Once in royal David's city
stood a lowly cattle shed,
where a mother laid her baby
in a manger for his bed:
Mary was that mother mild,
Jesus Christ her little child.

He came down to earth from heaven,
who is God and Lord of all,
and his shelter was a stable,
and his cradle was a stall;
with the poor, the scorned, the lowly,
lived on earth our Savior holy.

And our eyes at last shall see him,
through his own redeeming love;
for that Child who seemed so helpless
is our Lord in heaven above;
and he leads his children on
to the place where he is gone.



[I have to admit that the only Christmas albums I ever listen to are the Hark! It's Christmas! or whatever they're called by Sufjan Stevens. But Seth just dug up the Bright Eyes and Low Christmas albums! YES! totally indie!]

Thursday, November 25, 2010

I blame college.








I was reminded this morning that some of my closest friends/family are not around. And that I miss them. I couldn't name everyone, but if you are not inside our little home across from the park, I miss you.

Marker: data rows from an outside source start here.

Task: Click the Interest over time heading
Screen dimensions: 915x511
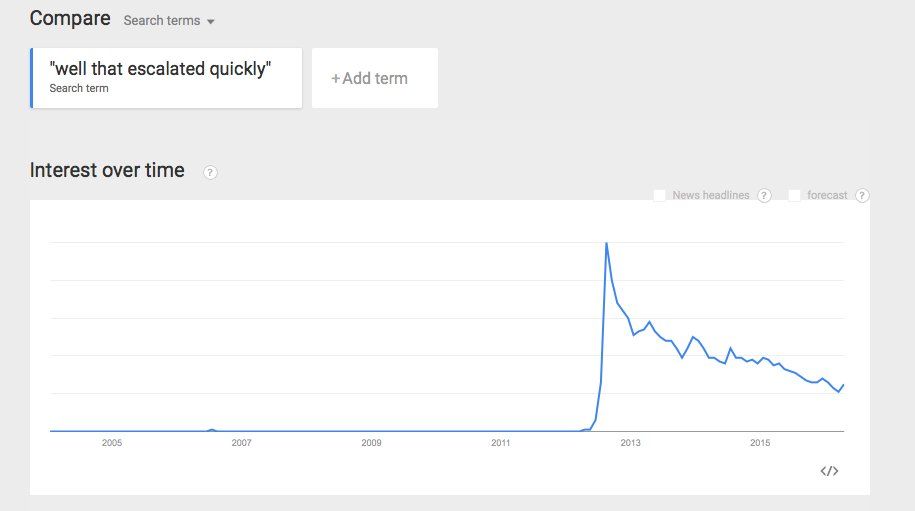Action: point(107,170)
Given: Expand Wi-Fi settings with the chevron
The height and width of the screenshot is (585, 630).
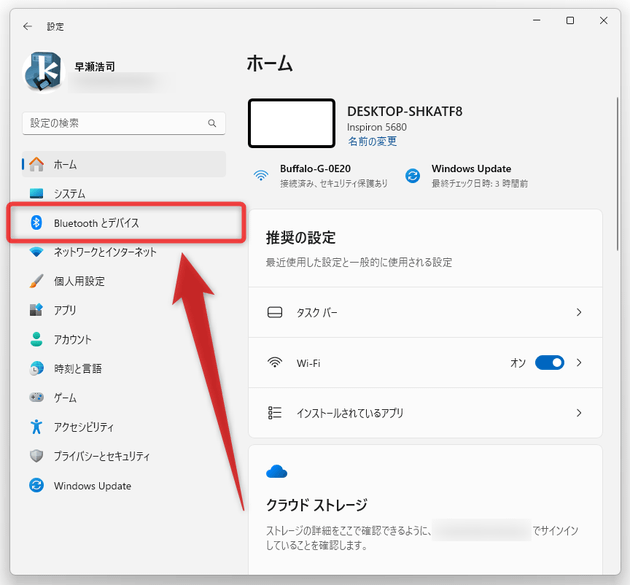Looking at the screenshot, I should click(x=579, y=363).
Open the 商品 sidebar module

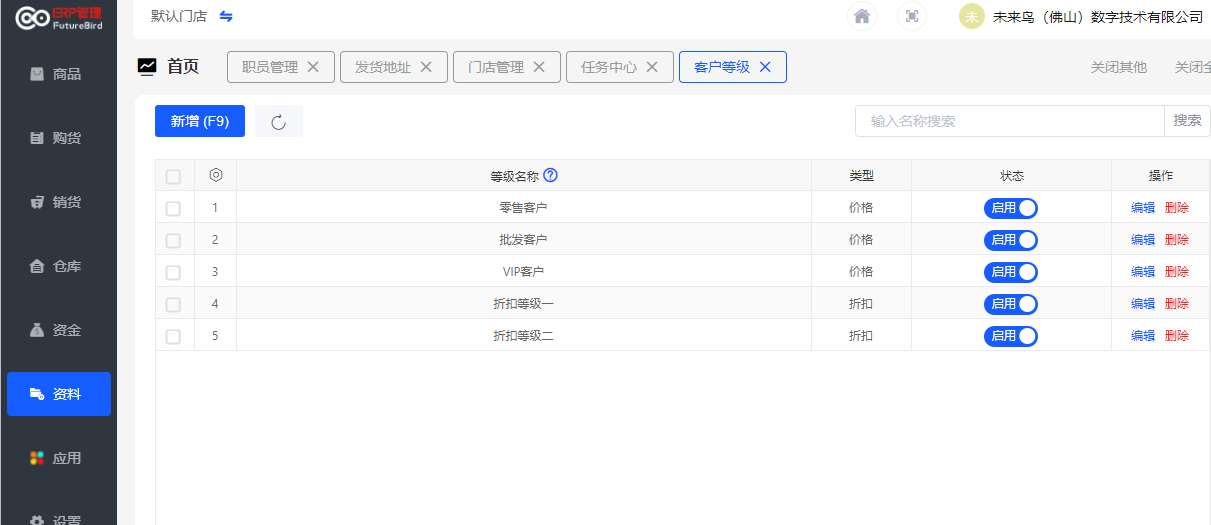[x=58, y=74]
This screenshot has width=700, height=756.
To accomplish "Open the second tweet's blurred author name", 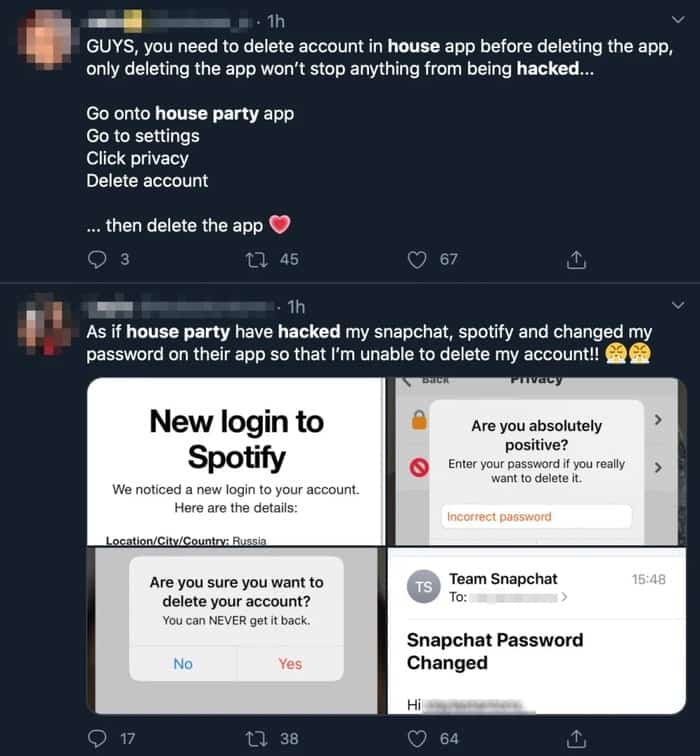I will tap(179, 307).
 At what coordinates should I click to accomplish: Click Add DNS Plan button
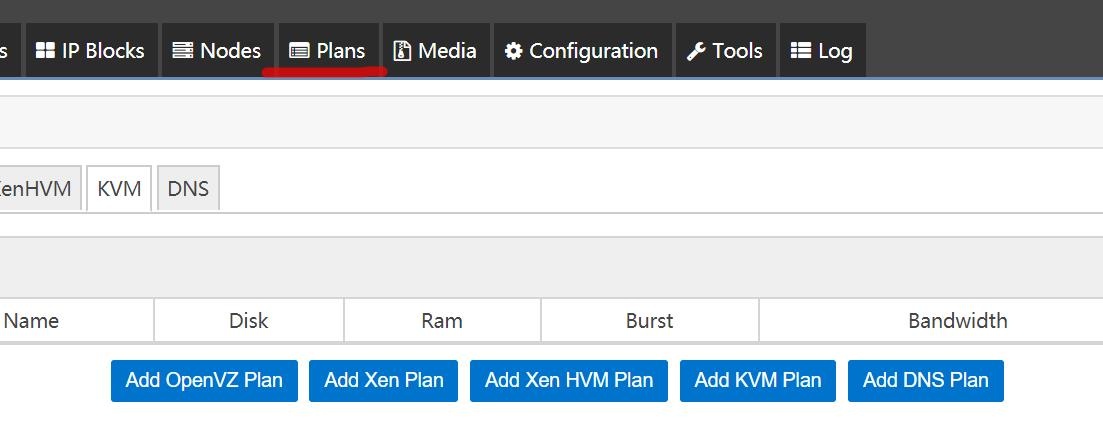coord(926,380)
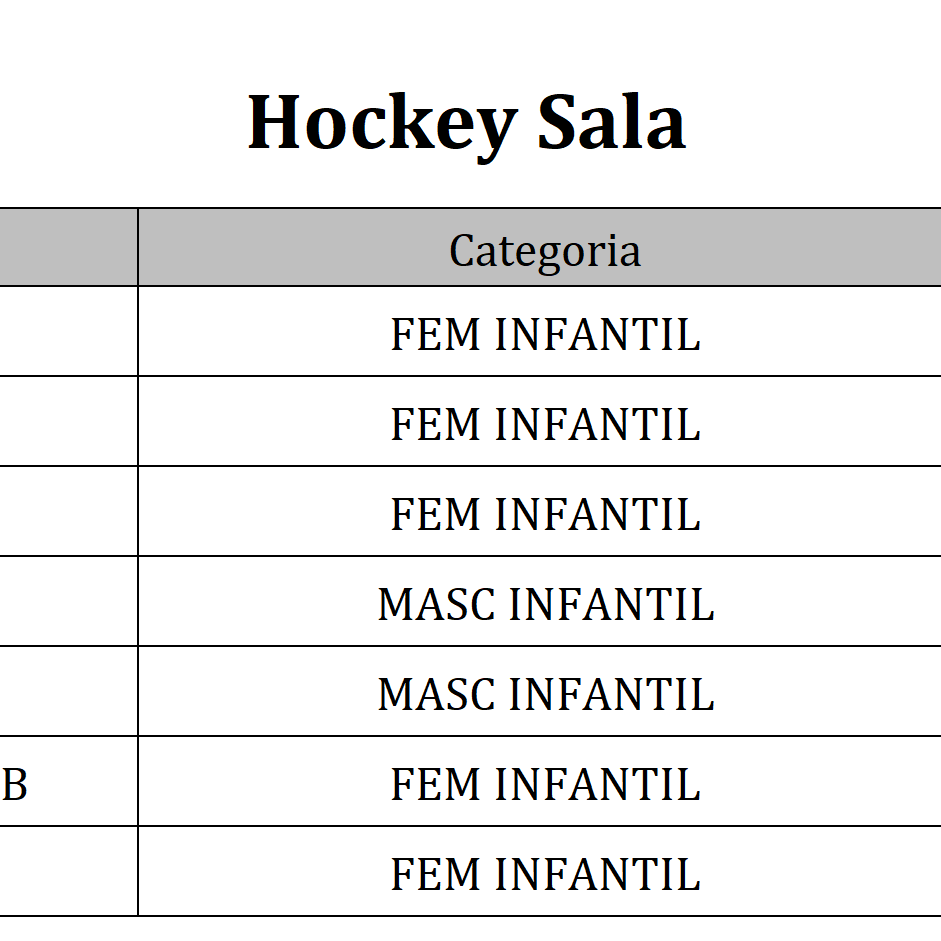Select the last FEM INFANTIL cell

click(x=544, y=874)
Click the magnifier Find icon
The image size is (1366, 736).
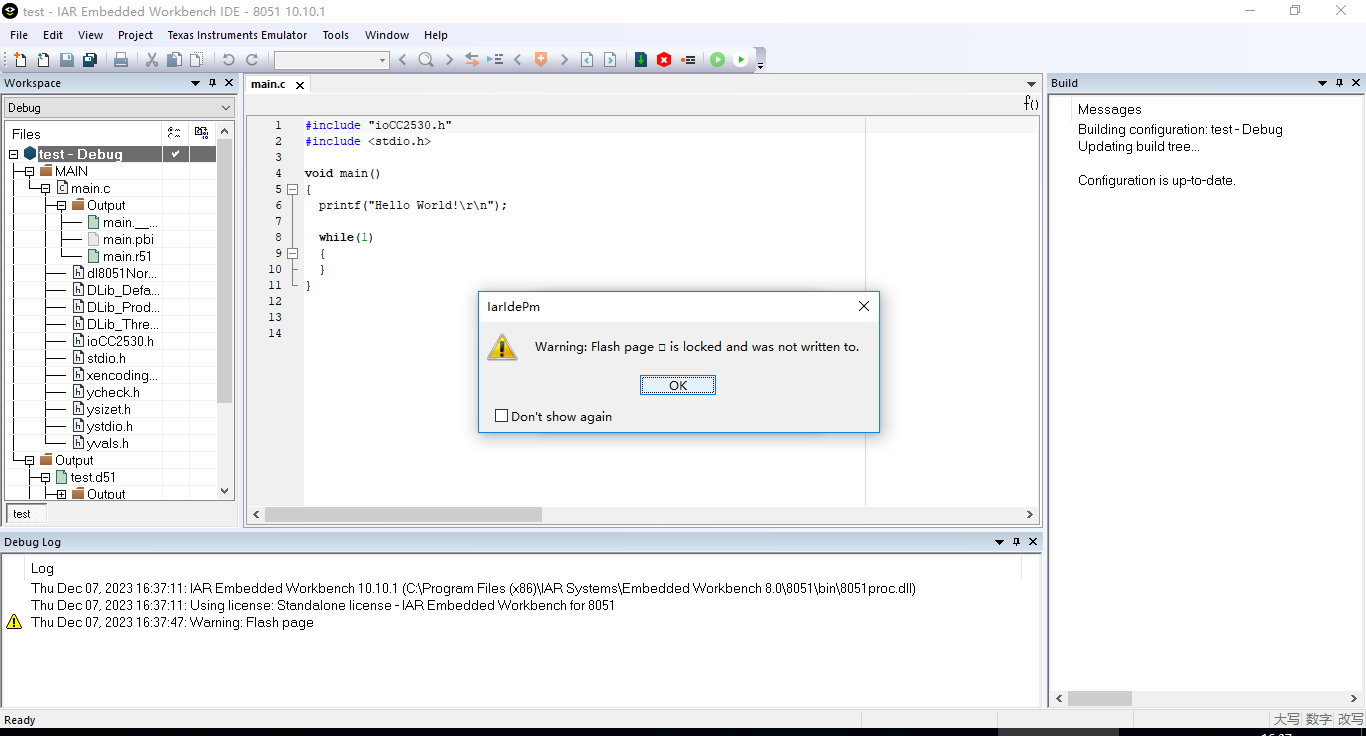(x=426, y=60)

My friend Sarah Evelyn made Seth and I a collection of cds to play on our honeymoon as we drove across the different states we were visiting. Not only are these some of my favorite musics, but they are also potently transportable--I am transported to certain ideas, memories, and hopes whenever i hear them..again. Maybe that's just music's nature--to inspire something.

There is this song that gets me everytime. Not only does it practically speak for how I want to conduct our home, but specifically, right now, for missing and longing after friends and family, "there will always be room at my table for you."

"And if the lights that lead you
lead you to my door
it will always be open
there will always be lights on
there will always be room at my table for you."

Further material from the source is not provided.